In 1933 he came to Britain, bringing his fiancée, Sidonie Charlotte Cramer, and earned his keep by designing book jackets and posters for Shell and the London Underground but still found time for his painting. An architect, Frankland Dark, initiated a new career for Feibusch in 1937, by commissioning a mural, ‘The Foot Washing’ for the New Methodist church in Colliers Wood, London, which depicted Christ washing his Disciples’ feet. This work was widely acclaimed in the press for ‘figures that appear to float across the two dimensional area of the wall, appealing greatly to modernist architects.’
Feibusch had never attempted to paint murals before coming to Britain, but he said he ‘took delight in standing before an empty wall as in a trance, to let shapes cloudily emerge, to draw scenes and figures, to let light and dark rush out of the surface, to make them move outwards or recede into the depths, this was bliss.’

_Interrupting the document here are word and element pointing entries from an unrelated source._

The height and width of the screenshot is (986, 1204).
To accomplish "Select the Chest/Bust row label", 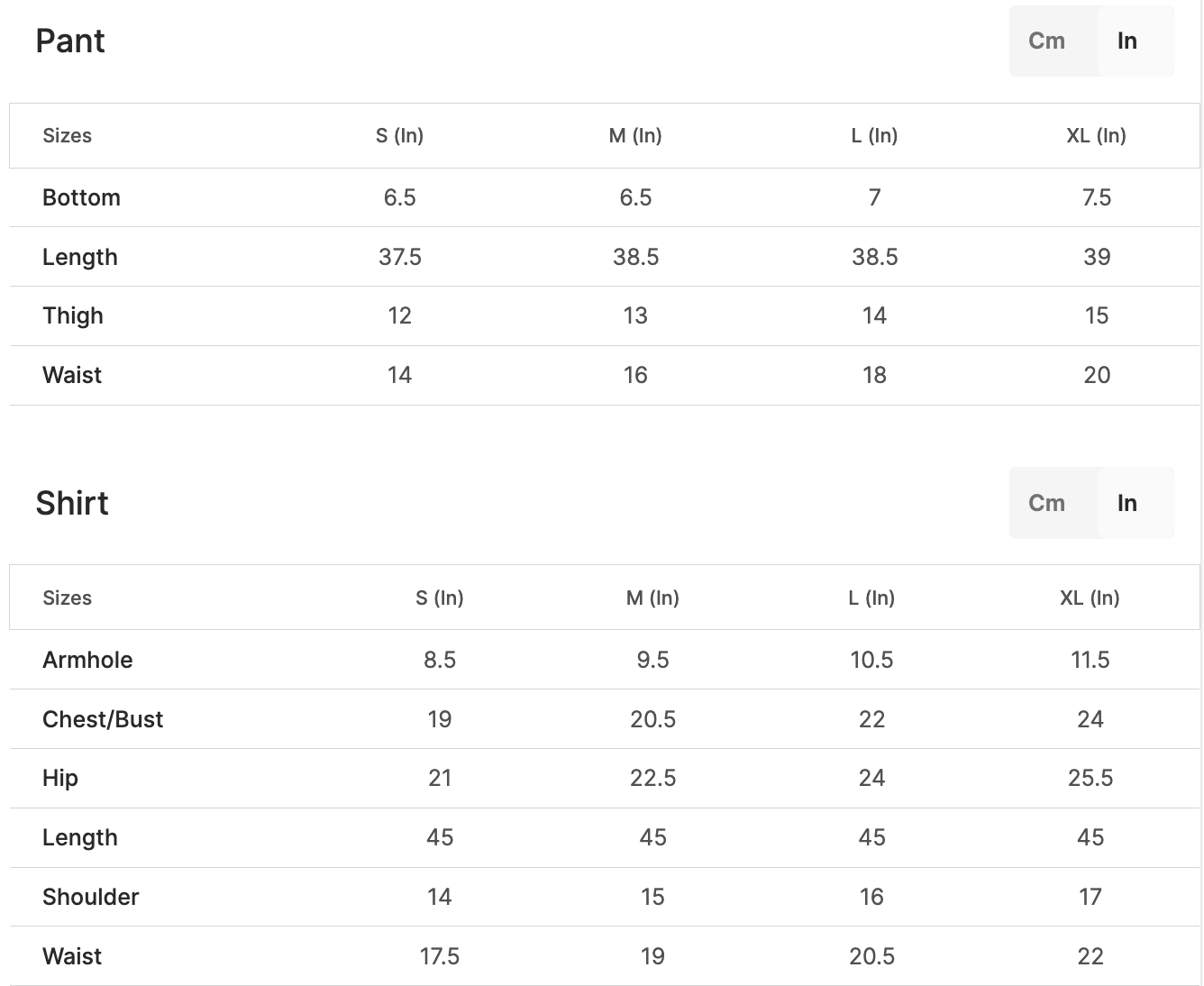I will click(103, 719).
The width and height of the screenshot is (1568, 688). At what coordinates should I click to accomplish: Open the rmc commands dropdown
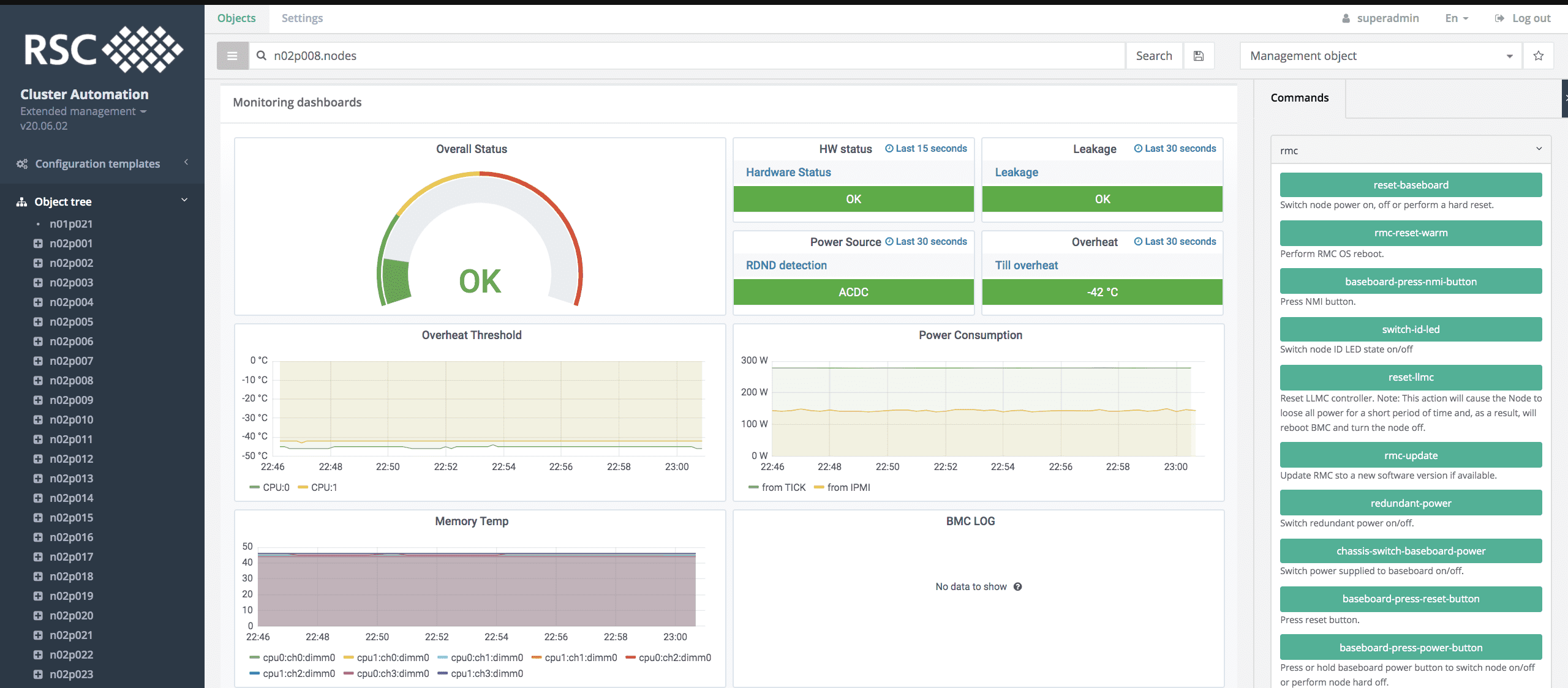pos(1410,151)
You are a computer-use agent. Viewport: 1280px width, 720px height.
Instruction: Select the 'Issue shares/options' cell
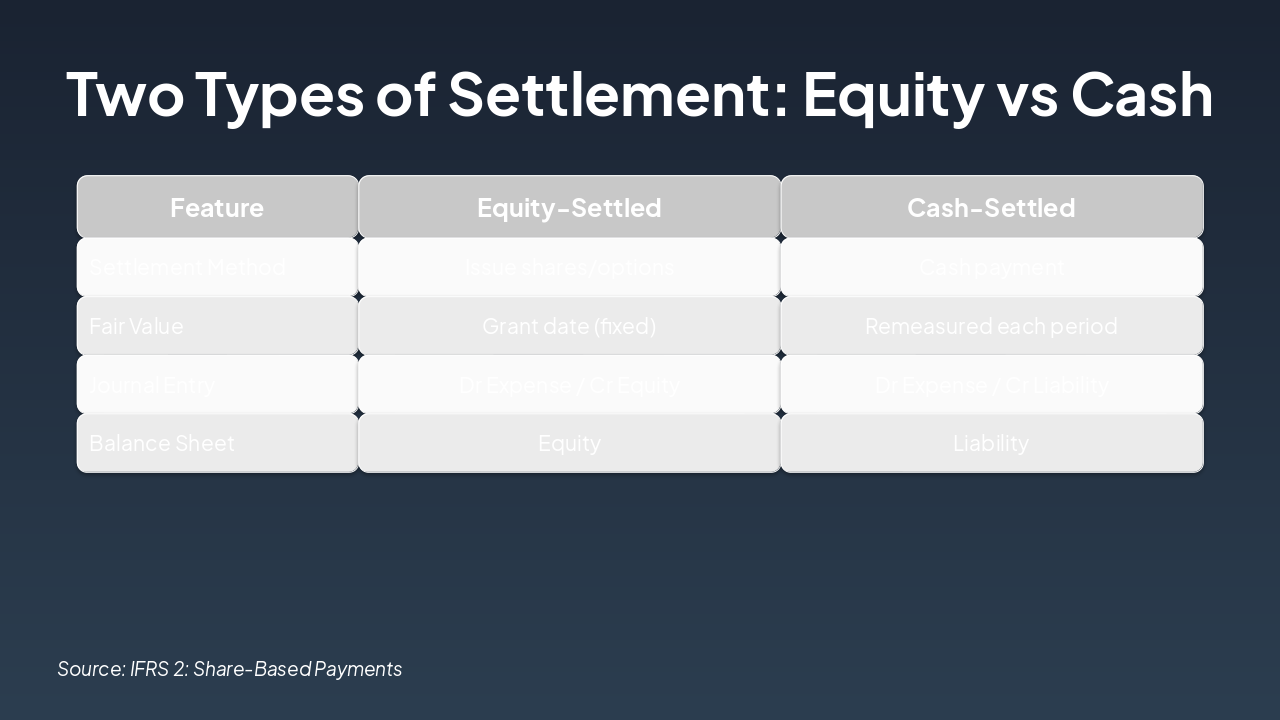[569, 267]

In May 1940 Feibusch was granted British Citizenship and during WW2 was actively involved in first-aid work and fire-fighting, but still kept on painting He was befriended by George Bell, then Bishop of Chichester, who had seen a photograph of the ‘Foot Washing’ and asked to meet him because, “I am seeking an artist to assist in the adornment and beautifying of places of worship.” From that meeting came a lasting friendship which resulted in many commissions for church murals on religious themes, especially in the Diocese of Chichester.
As a thanksgiving for the kindness with which this country had received him, a Jewish refugee from Hitler, Feibusch was given the opportunity, in 1944, to decorate the four walls of the Lower Chapel of Eastbourne’s St. Elisabeth’s church.. His chosen subject was ‘Pilgrim’s Progress’ and helping him in this mammoth task, by painting the background colours, were Kenneth Adams from Eastbourne College of Art and three young people from the church congregation. The murals revived an interest in the ancient art of mural painting of the original Early English custom of telling the people a story. By the symbolic use of colour, in the early part where Christian and wife Christiana, are closely bound to earthly ties, the colouring is ‘earthy,’ with browns, greens and yellows. Their progress is marked by a change of colour, becoming vibrant at their journey’s end..
A reporter for an Eastbourne newspaper, having seen the first few paintings, stated, “The expressions of the faces and the poses of the figures are moving and vital, and his brush indeed flows freely along these walls…the figure of Christian’s wife and two of her children as they stand lonely in the doorway after Christian’s departure are moving in their poignancy and grace and remembering them, one wonders with something like awe what the completed crypt will be.”
Sadly, this beautiful artwork failed to reach a deservedly wider audience. Shortly after its completion the bomb crashed and exploded in nearby Baldwin Avenue, damaging the church. Over the years damp penetration caused rusting and deterioration. A structural report commissioned in 2012 on the cost of repairs to just the shell of this Grade II Listed Building came at around £3.5 million pounds, excluding fees and VAT. But there was no apparent interest in saving the building and planning permission was refused to demolish the church and build flats on the site..
Now the murals are still very much in need of a permanent site.. Alex Grey has fought for the saving of the murals for so long and has them in storage at present. Any updates on a new location will go on the website.